“Philadelphia was an innovation and investment backwater,” but Ajay Raju says it’s headed for venture capital’s mainstream, and he’s personally setting up the partnerships to make it happen, pledges the real estate finance lawyer and chairman of the law firm Dilworth Paxson.
Though it’s home to some of the nation’s oldest medical research centers, the first modern computer, and the state-funded Ben Franklin Technology Partners of Southeastern Pennsylvania, it’s a familiar observation that the region ranks far behind Silicon Valley, Boston, New York, and others as a start-up funding center.

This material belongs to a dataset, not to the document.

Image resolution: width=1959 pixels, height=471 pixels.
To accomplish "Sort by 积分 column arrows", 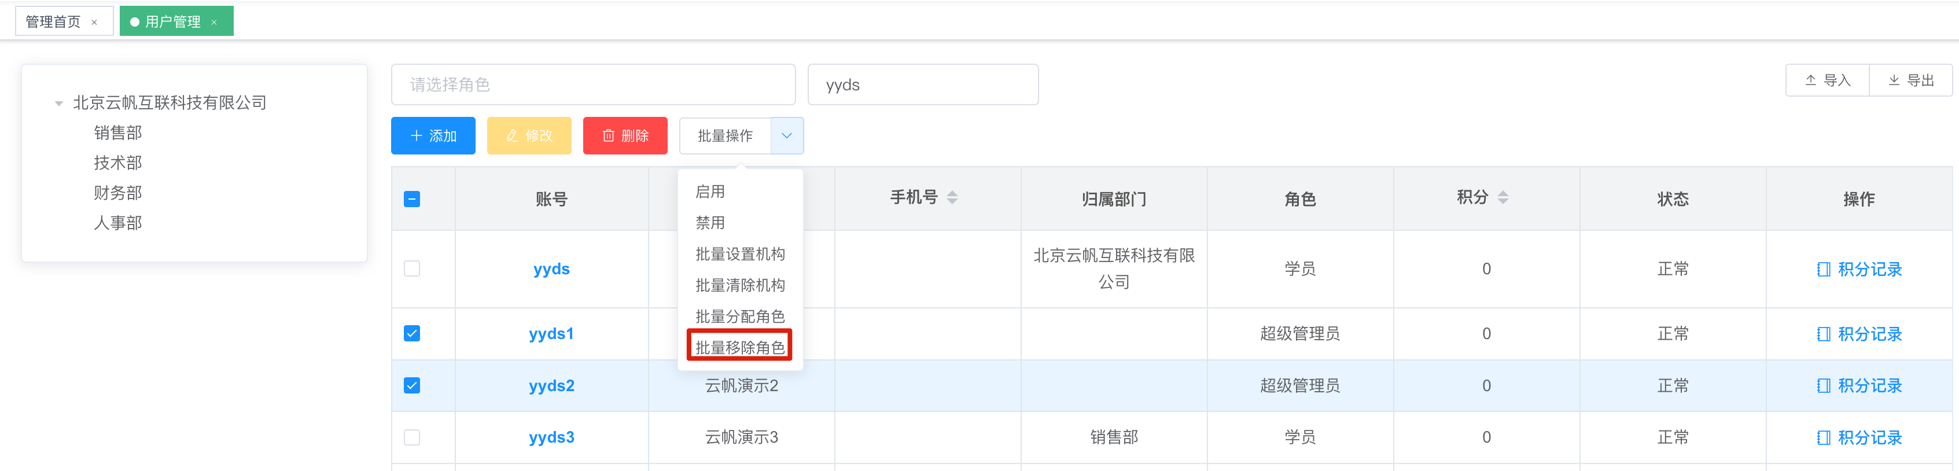I will coord(1503,198).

But, perhaps for the first time since the city’s factory-building heyday, “there is no shortage of talented founders with great ideas and road maps who are designing the future,” Raju insists over afternoon coffee in his office, lined with modern art, overlooking City Hall. “From CHOP and Penn, the Navy Yard Business Center, and Nerd [North Third] Street. They need red carpets, not red tape. And they need capital.”
Aren’t adventurous investors scarce? Raju says there are plenty of rich people and enterprises that have made money in the business prosperity of the Obama and Trump years, and are looking for good hometown bets — but they need help finding each other.

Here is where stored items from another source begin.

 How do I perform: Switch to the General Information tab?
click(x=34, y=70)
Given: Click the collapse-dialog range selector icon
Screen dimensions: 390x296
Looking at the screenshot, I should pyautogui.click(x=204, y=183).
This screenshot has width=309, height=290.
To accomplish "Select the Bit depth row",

So he’s lined up partners to start three Philly-based venture fund groups, each collecting commitments in the tens of millions of dollars.
First is 215 Capital, a “subscription-only Series A pledge fund” whose 100-plus members invest on a “deal-by-deal basis” in “med-tech innovation,” software-as-a-service (SaaS), “eco-tech,” and real estate tech firms with “proven revenues in excess of $1 million.”

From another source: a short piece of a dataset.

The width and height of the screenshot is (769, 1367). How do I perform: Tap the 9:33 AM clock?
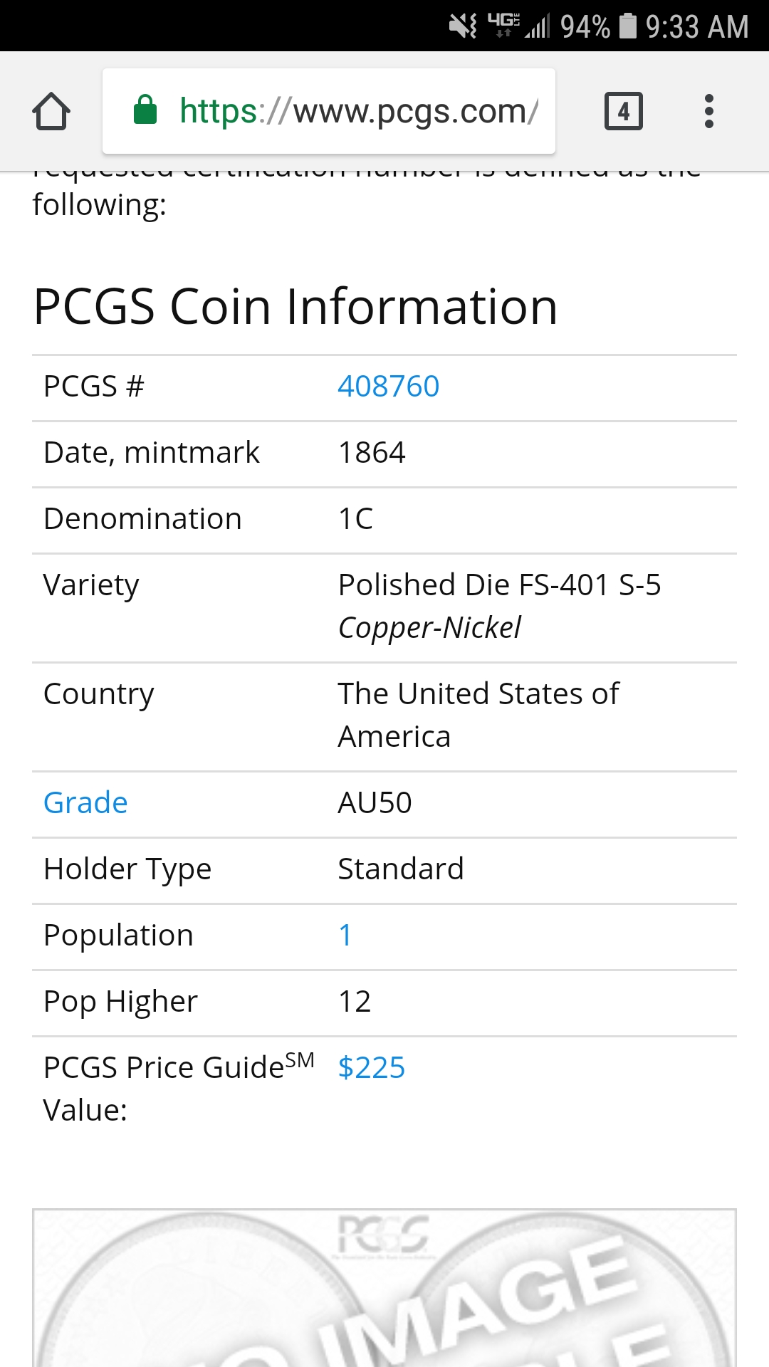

To build the 215 fund, Raju is partners with Nooruddin Karsan, founder of HR software maker Kenexa, which Karsan and his investors sold to IBM for $1.3 billion in 2012. “Rudy” Karsan’s firm, Karlani Capital, has lately co-invested with AXA and eBay founder Pierre Omidyar in the fast-growing Ambler-based HR systems maker Phenom People.
Raju says Karlani Capital plus his personal investment group, Indigo Global, have separately invested a total of more than $70 million in venture-backed companies.
Together as 215 Capital, the group raised an initial $5 million in 2017-19, according to Securities and Exchange Commission filings. Its early targets include mobile-customer acquirer Blue Track Media, developer David Blumenfeld’s Cross Properties, and utilities automation software maker Ecosave, which have Philadelphia offices, and hotel software maker Intelity of Orlando.
At Backswing Ventures, Raju is partners with former Cross Properties investor relations manager Jake Weston and ex-Wall Streeters Kyle Asman and Courtney Lawless. Raju said it’s raising a $50 million “sector-agnostic” investment fund targeting firms that “will be profitable within 12 months of investment.”
For Togo Ventures, a “med-tech” fund group focusing on “clinical development and drug discovery, cellular and gene therapies, and patient management and digital health,” Raju has a 50/50 partnership with Christopher “Kit" Dobyns. He cofounded TrialSpark, which started in Philadelphia and moved to New York after raising $80 million (on a valuation of over $500 million) from West Coast giant Sequoia Capital.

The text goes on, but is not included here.